コクピットは赤を基調とし、タイプRを意識せずにはいられません。「レカロ製バケットシート」、「小径MOMO社製ステアリング」を純正装備、ショートレンジのシフトノブはチタンの削り出し、などテンションが上がってしまう室内です。
現行モデルとして進化を遂げているシビック タイプRですが、EK9はレースでも大活躍したホンダイムズが脈々と流れるマニアックな一台といえるでしょう。
NSX 初代NA1/2型
NSXが発売されたのは1990年にさかのぼります。

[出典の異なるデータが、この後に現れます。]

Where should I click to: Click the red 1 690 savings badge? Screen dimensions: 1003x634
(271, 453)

日本を代表するスポーツカーの代名詞でした。
開発コンセプト
・世界第1級の運動性能
・スーパースポーツとしてのコンフォート
・耐久性
・トラクションコントロールなどの先進機能と衝突安全
・リサイクル性
・量産世界初のオールアルミボディ
ピュアスポーツに偏ると運動性能に特化するものの、運転のしやすさや走行環境への適合性は妥協しなければなりません。
量産スポーツカーは、快適性と信頼性を重視するため、運動性能を妥協することになります。ピュアスポーツと量産スポーツカーの両方を兼ね備えたクルマがNSXです。妥協を捨て世界第1級のパフォーマンス、ハンドリング、ブレーキ性能、空力性能、視界、快適性、信頼性、安全性に至るまですべてを手に入れたといっても過言ではありません。

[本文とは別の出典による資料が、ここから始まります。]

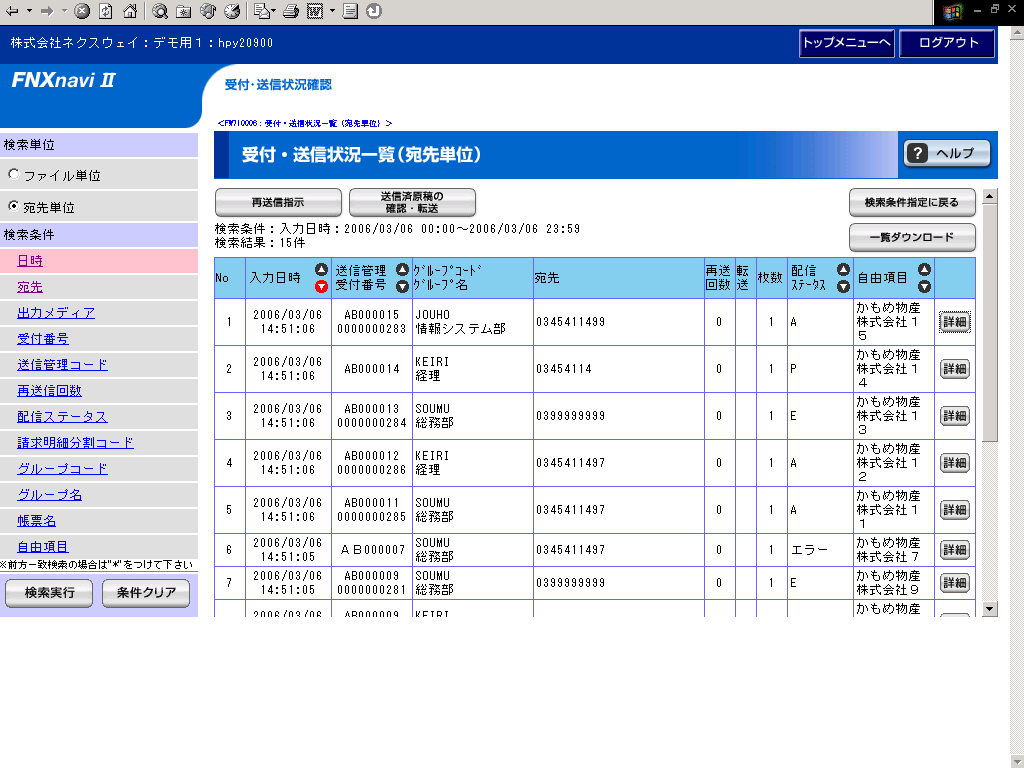Select the 宛先単位 radio button
This screenshot has height=768, width=1024.
tap(13, 206)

本来スポーツカーはピーキーで乗り手を選ぶものという価値観が強い中で、誰もが運転できるというホンダのコンセプトは軟弱なスポーツカーというイメージを植え付けることになります。
しかし中身はカリカリのモンスターマシーン。フェラーリ328を超える走行性能を目指して開発されたといいます。エンジンは3L V6 DOHC VTECの「C30A」。最高出力は280馬力で国内自主規制を達成しています。車高が低く、存在感が強い車だということは言うまでもありません。
1992年に登場したのがタイプRです。オールアルミモノコックボディーで1,350㎏と軽量だったボディを、さらに120㎏軽量し遮音材や下回りの緩衝材も取り去るほどの徹底ぶりでした。またサスペンションのスプリングレートは、レーシングカーとほぼ同等なくらいにガチガチで、サーキット走行のパフォーマンス性が強化されています。

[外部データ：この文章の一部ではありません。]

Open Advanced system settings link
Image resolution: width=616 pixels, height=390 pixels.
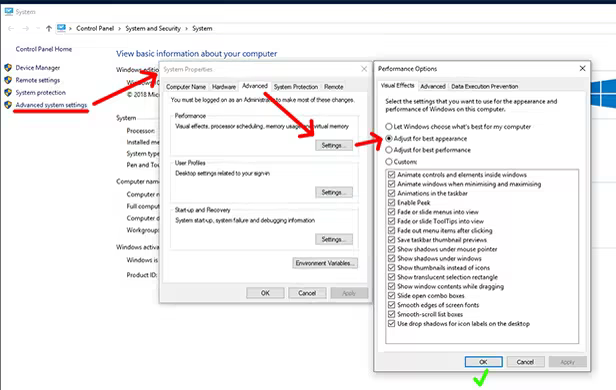[x=51, y=105]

タイプRの歴史がここから始まったのです。ニュルブルクリンクで8分を切るという目標を持ち、スポーツモデルの最上位グレードであるという誇りもありました。残念ながらニュルで8分を切るという目標を達成することはできませんでしたが、その夢は2代目で叶えています。
ミッドシップの特性であるトラクションの良さが一段と際立つ一方で、フロントとリアのタイヤサイズが異なるため、先にリアが温まり後からフロントが温まります。そのため乗りこなすことが難しいといわれていました。
2005年に生産を終了したNSXが2016年に復活し、現行車として存在していることはとても大きな意味があります。購入できるかできないかではなく、ホンダのフラッグシップスポーツカーとしていつまでも夢を与える存在であってほしいものです。
まとめ
吸排気バルブのタイミングとリフトを同時に変えることができる、世界初の動弁機構であるVTECは、注目を集めてきました。最高出力の向上だけでなく始動性、低燃費化などさまざまな特性を向上させています。
VTECエンジンが搭載されたインテグラ、S2000、シビック、NSX。どの車種においてもVTEC独特のハイカムに切り替わった時のエンジンサウンドに魅了され続けてきました。20年の時を経ても、いまだ変わらず人気の高い車種であることが、その理由を裏付けています。VTECが今なお進化を続けていることが本当の名機であるということを証明しているといえるのではないでしょうか。